* _Text excerpt_:
-*-
The deepest impact this had on her own creative output is that she began to treat language as sound, but also sound as language. It’s a duality that at first might seem difficult to reconcile. For most composers there’s a pretty clear line of demarcation between vocal and non-vocal music (in most cases, music with or without a text). In fact, many composers are more comfortable writing exclusively one or the other, and even those who regularly write both treat them as separate idioms. For Beglarian, some form of verbal narrative is inevitably what triggers her inspiration, whether or not it shows up directly in the resultant musical composition. But even a Beglarian piece with no text is never completely abstract. However, her works involving text also operate on a variety of levels to the point of not being completely literal.
-*-
Entries drawn from a collection
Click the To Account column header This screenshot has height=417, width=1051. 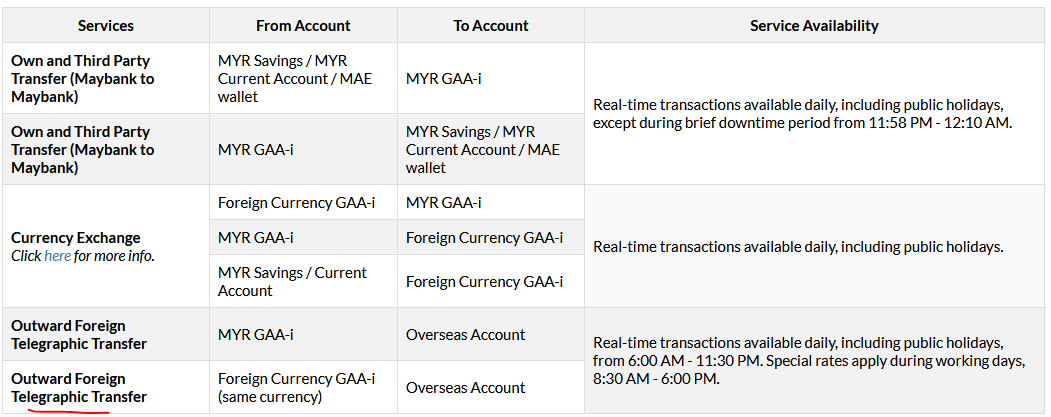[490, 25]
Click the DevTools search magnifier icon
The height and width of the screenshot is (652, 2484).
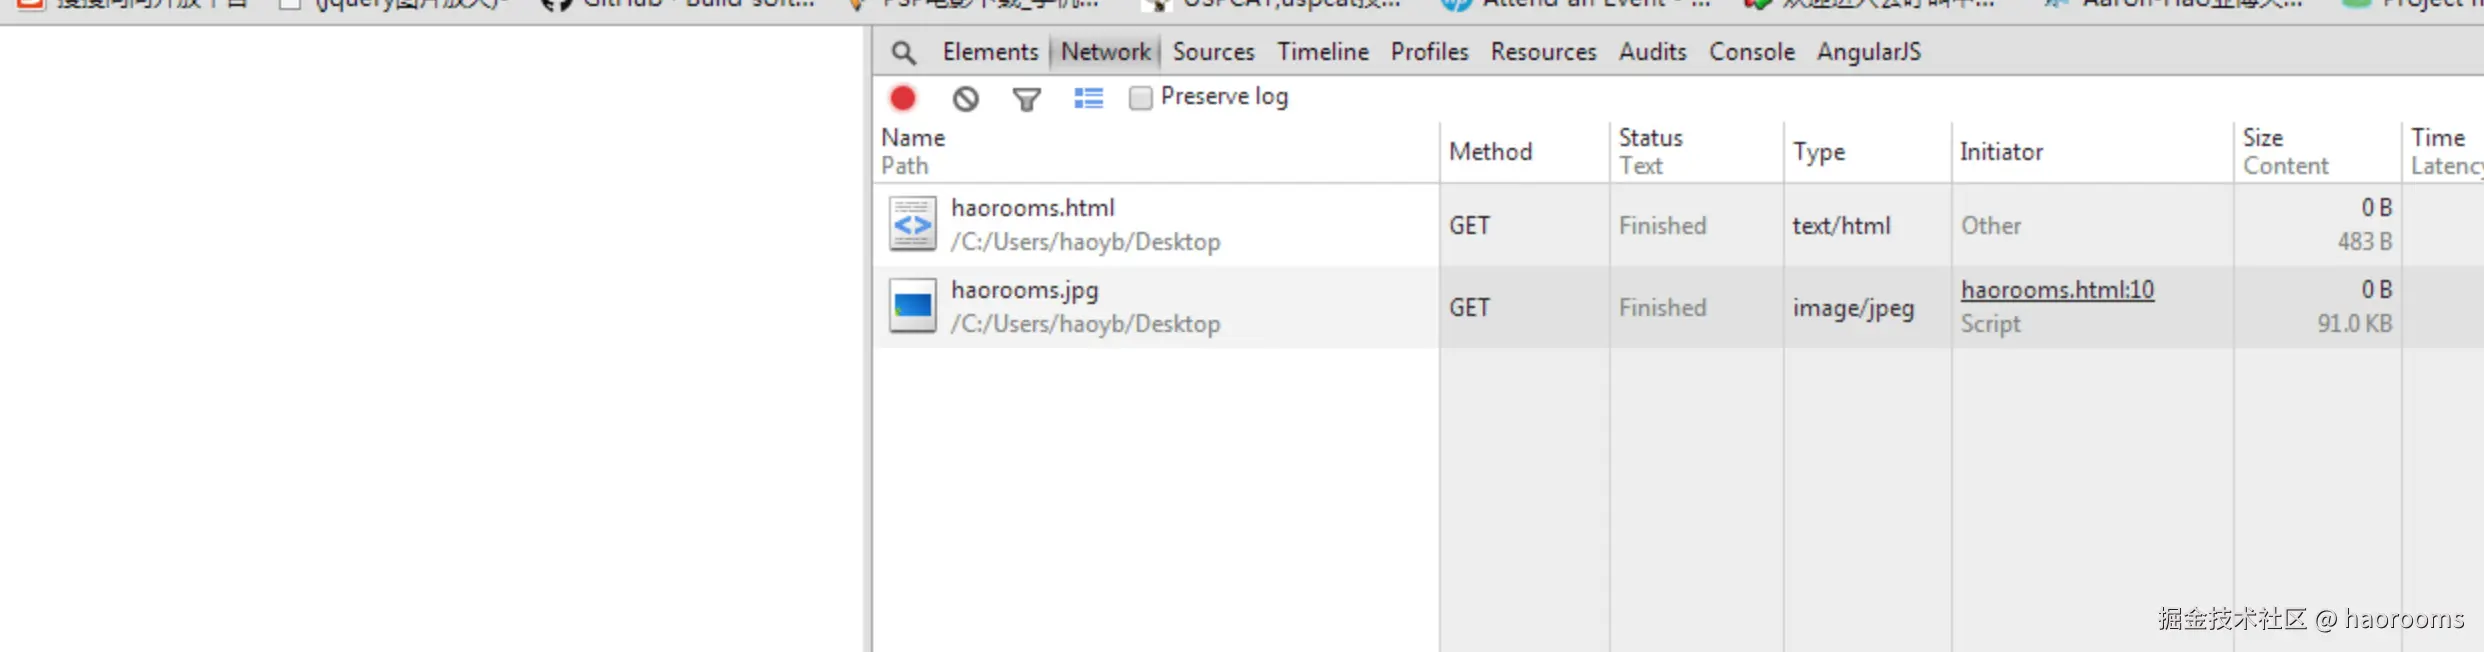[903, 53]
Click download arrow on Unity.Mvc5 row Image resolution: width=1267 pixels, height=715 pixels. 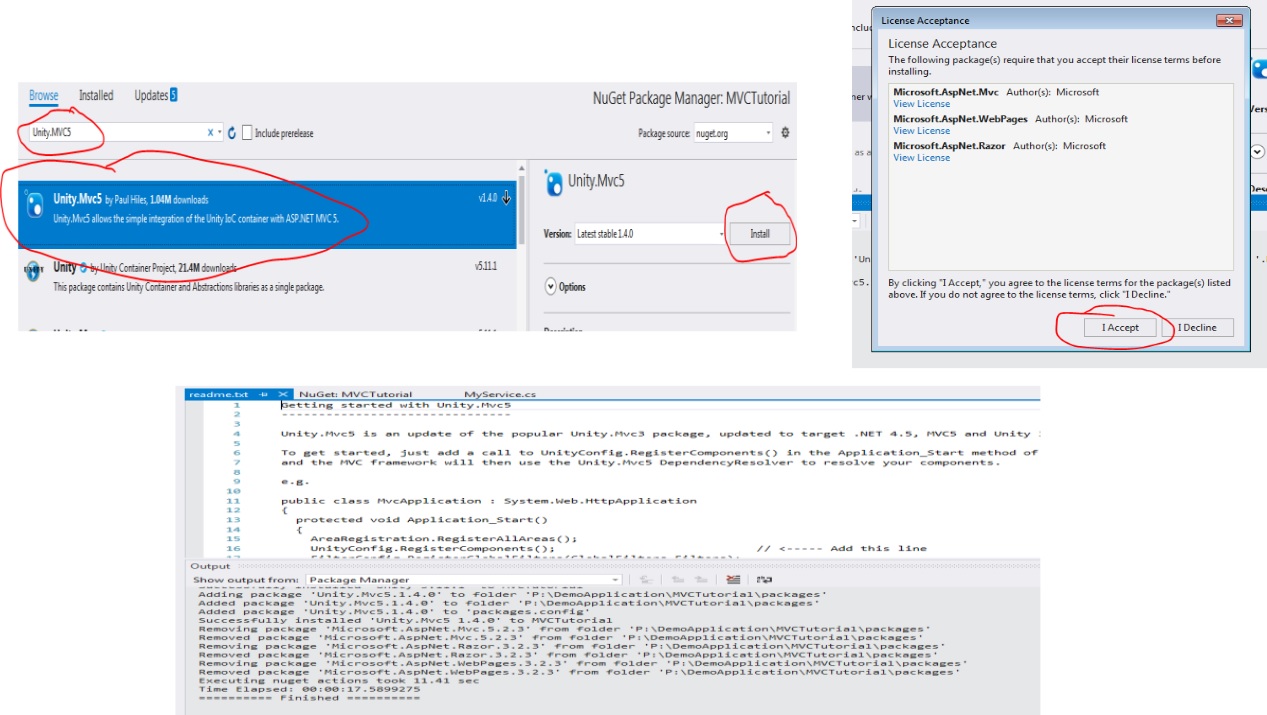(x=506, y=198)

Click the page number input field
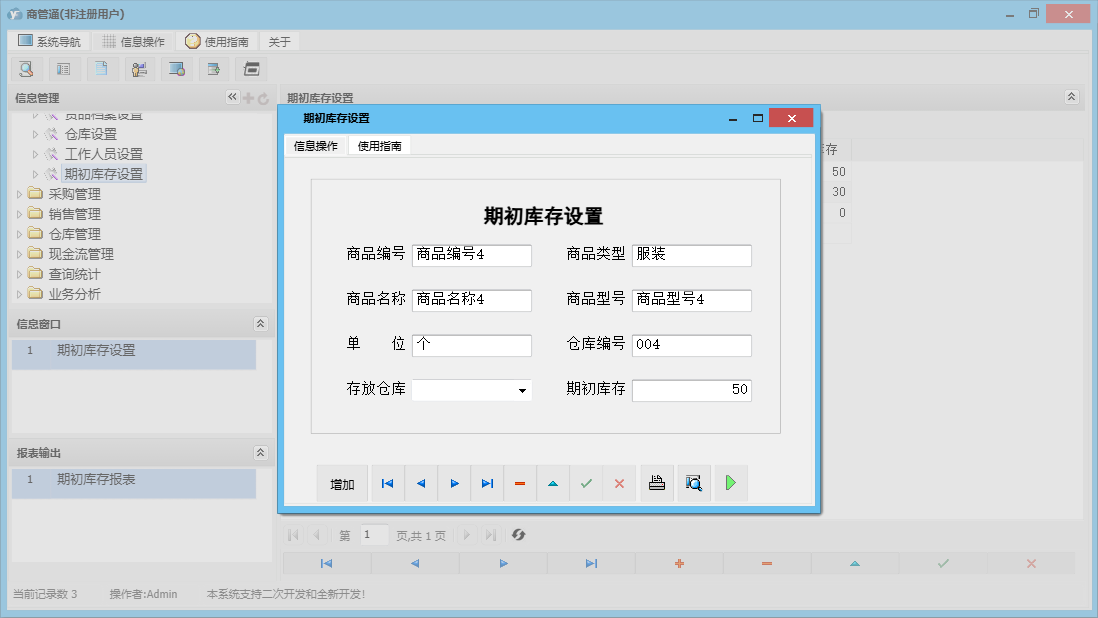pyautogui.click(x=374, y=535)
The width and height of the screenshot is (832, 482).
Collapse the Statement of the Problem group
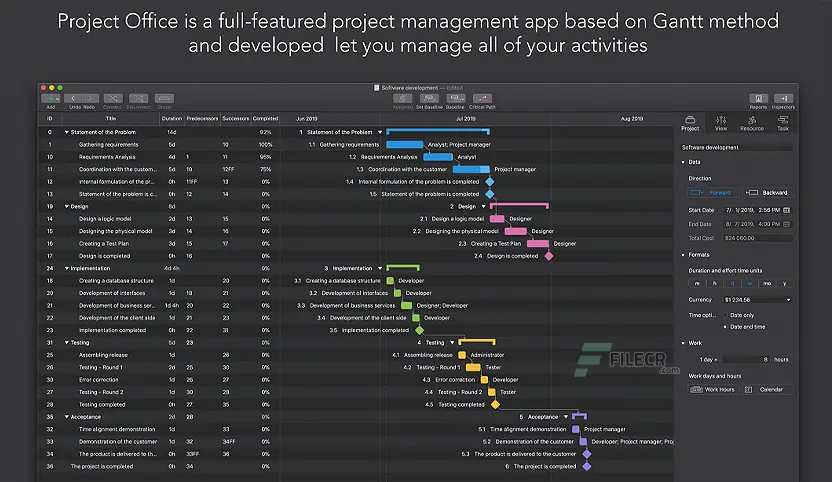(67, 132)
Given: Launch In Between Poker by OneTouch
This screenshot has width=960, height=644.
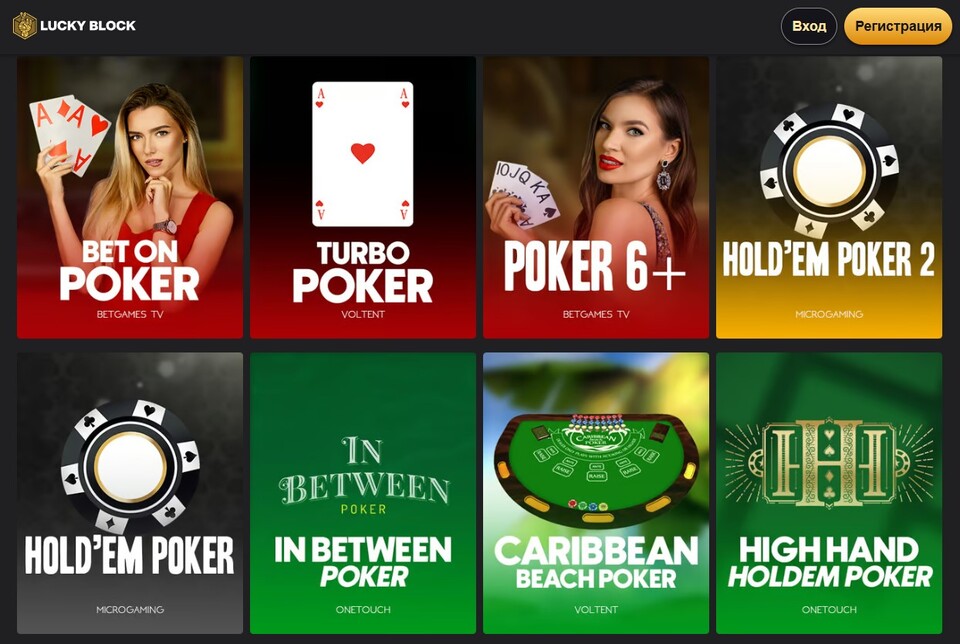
-*-
* _What you are asked to do_: Rewrite the passage on Beglarian's music from "The deepest impact" up to and including "being completely literal.", using "separation" in place of "demarcation". The listing is separate material and has no connection to the passage.

* _Reply to the task_:
The deepest impact this had on her own creative output is that she began to treat language as sound, but also sound as language. It’s a duality that at first might seem difficult to reconcile. For most composers there’s a pretty clear line of separation between vocal and non-vocal music (in most cases, music with or without a text). In fact, many composers are more comfortable writing exclusively one or the other, and even those who regularly write both treat them as separate idioms. For Beglarian, some form of verbal narrative is inevitably what triggers her inspiration, whether or not it shows up directly in the resultant musical composition. But even a Beglarian piece with no text is never completely abstract. However, her works involving text also operate on a variety of levels to the point of not being completely literal.